# BRIEF
Copy the lines from the one containing "At what coordinates" to the one containing "click(893, 52)" below, both included, replacing "Try it free" with "Start free trial" and changing nothing else. Leave the pictures out of your answer.

# INPUT MATERIAL
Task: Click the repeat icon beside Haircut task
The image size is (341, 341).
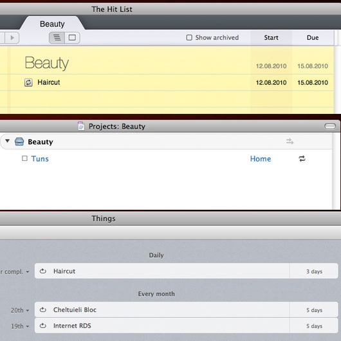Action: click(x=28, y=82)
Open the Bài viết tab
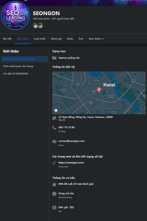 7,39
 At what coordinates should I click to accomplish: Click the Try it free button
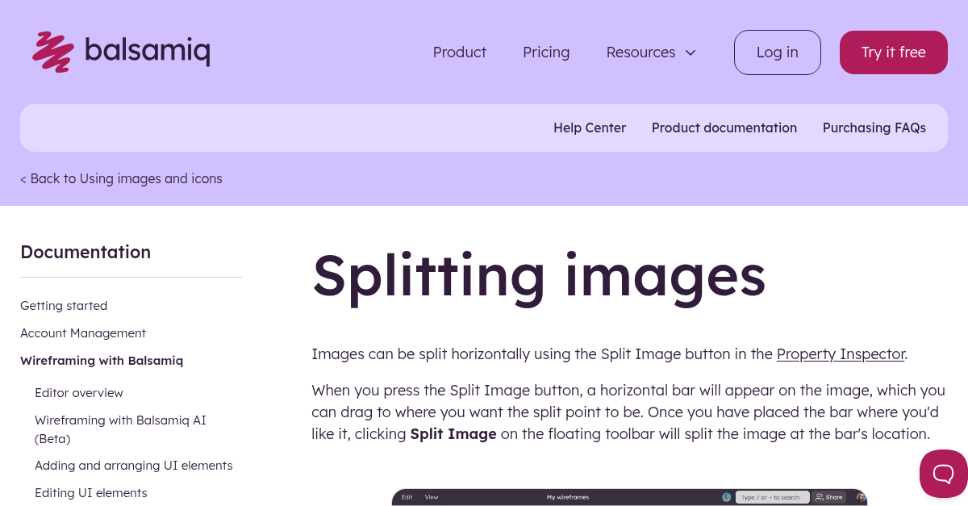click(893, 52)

---

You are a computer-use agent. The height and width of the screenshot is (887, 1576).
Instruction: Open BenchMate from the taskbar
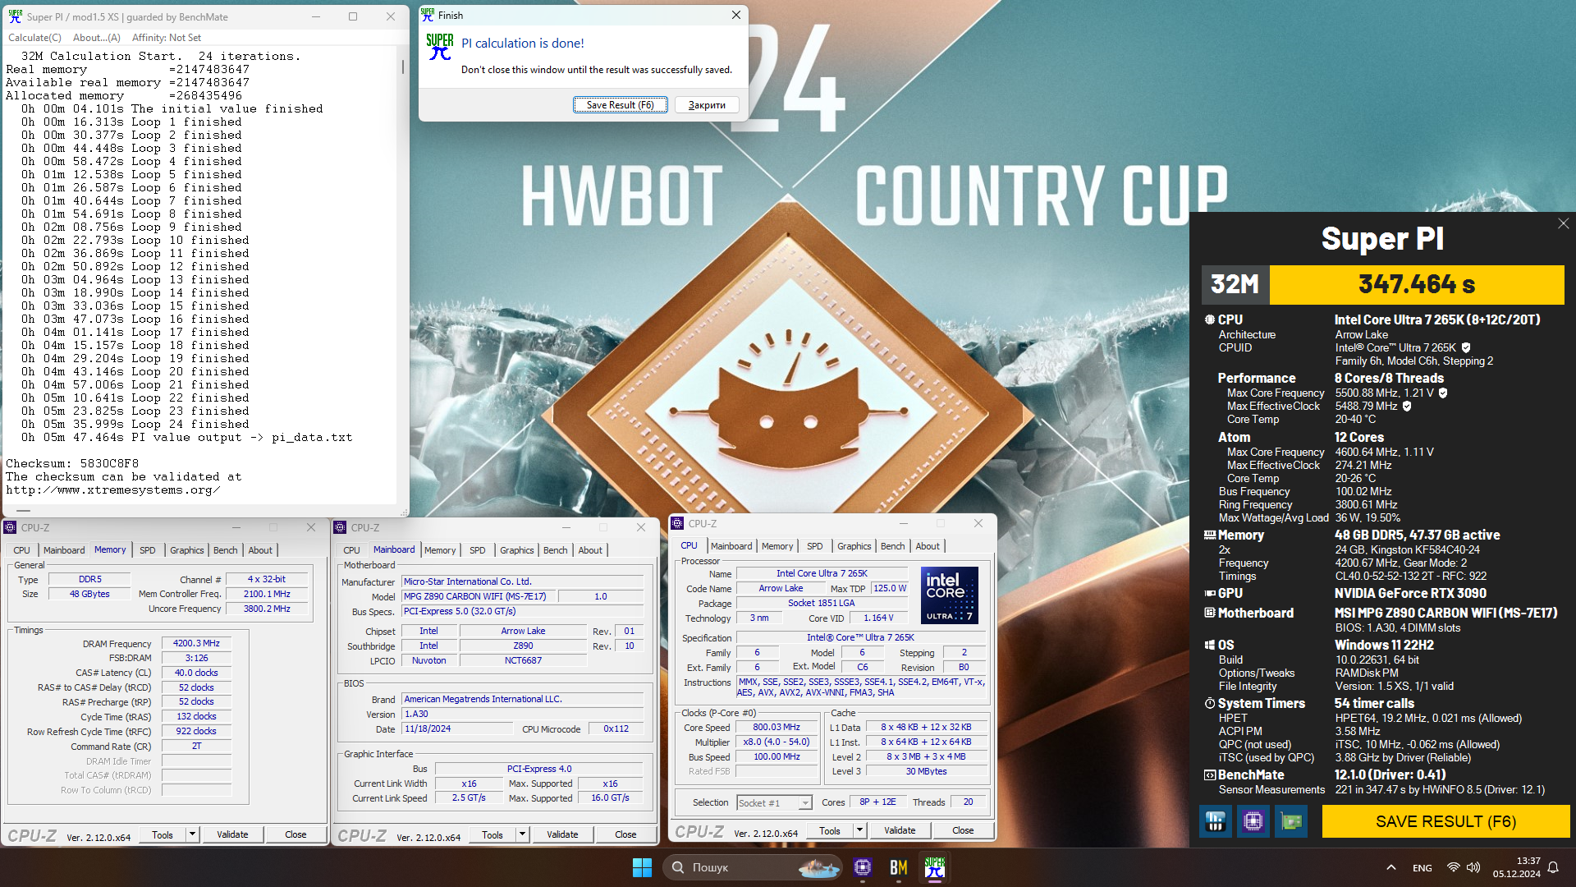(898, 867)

# FINAL ANSWER
 At what coordinates should I click to accomplish: Click the Start free trial button
click(893, 52)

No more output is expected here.